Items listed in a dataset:
= = = = = = =
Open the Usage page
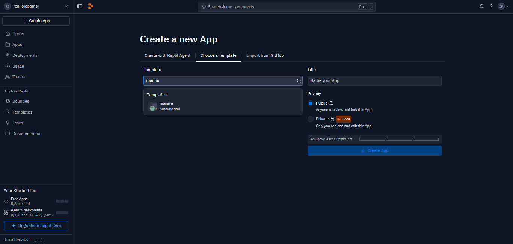The image size is (513, 244). pos(18,66)
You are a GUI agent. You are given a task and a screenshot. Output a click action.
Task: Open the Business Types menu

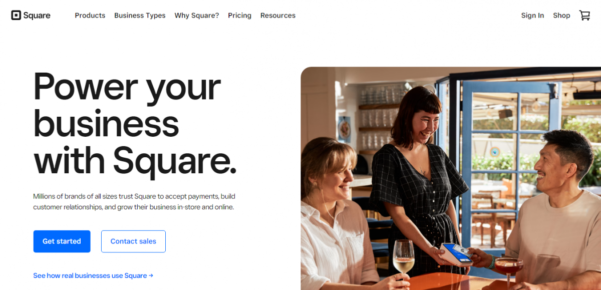pos(140,16)
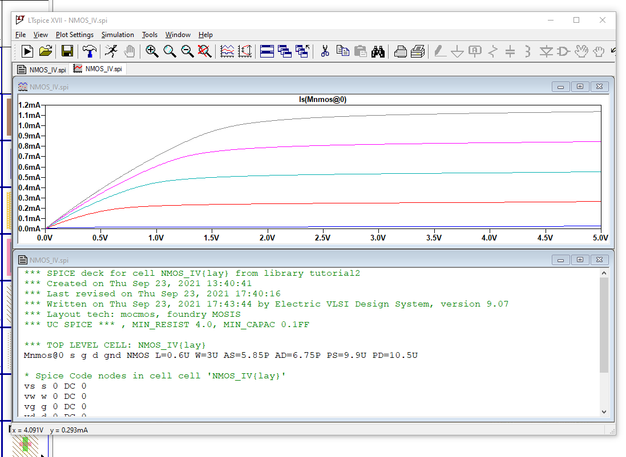Image resolution: width=626 pixels, height=457 pixels.
Task: Switch to the NMOS_IV.spi waveform plot tab
Action: pyautogui.click(x=98, y=70)
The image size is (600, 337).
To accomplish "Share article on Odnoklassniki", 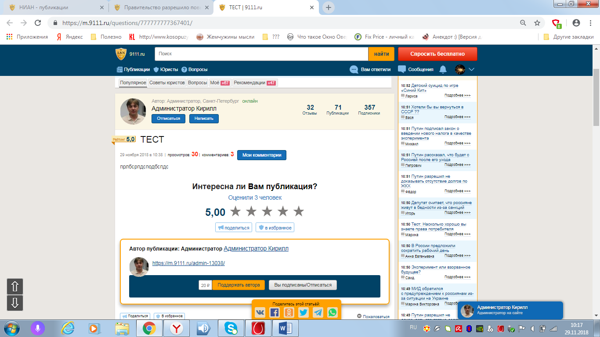I will 289,312.
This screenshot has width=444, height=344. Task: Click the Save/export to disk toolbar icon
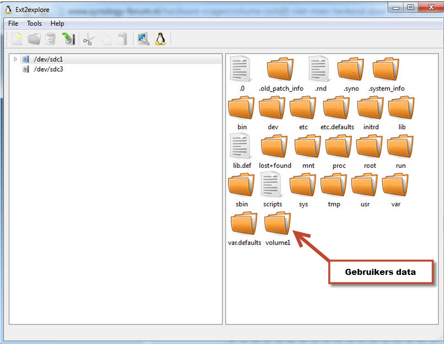point(68,39)
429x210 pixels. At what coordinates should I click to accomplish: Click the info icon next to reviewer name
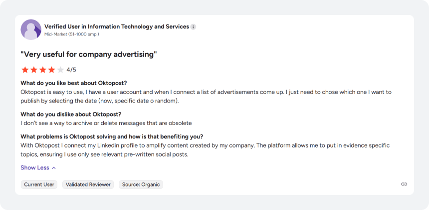(x=193, y=27)
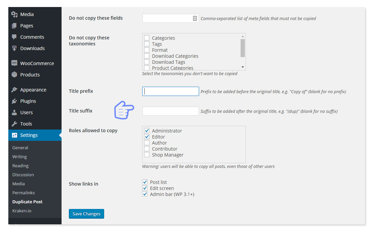This screenshot has height=232, width=376.
Task: Open Appearance via the paintbrush icon
Action: pyautogui.click(x=14, y=90)
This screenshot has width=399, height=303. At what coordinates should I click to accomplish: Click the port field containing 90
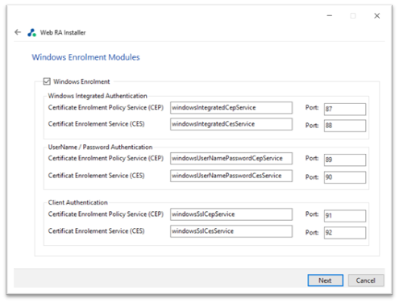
= = = = = = =
WHAT THE TASK ASKS: The first line of the entries, the line containing "The image size is (600, 337).", and every line between them are to be output exactly; pictures are not.

RESULT:
Open the Usage page
The image size is (513, 244). pos(18,66)
You are a GUI agent. You are given a task and a screenshot. Output a click action.
Task: Open the Business Types menu

pos(140,16)
Image resolution: width=626 pixels, height=457 pixels.
Task: Switch to the NMOS_IV.spi waveform plot tab
Action: pyautogui.click(x=98, y=70)
The image size is (600, 337).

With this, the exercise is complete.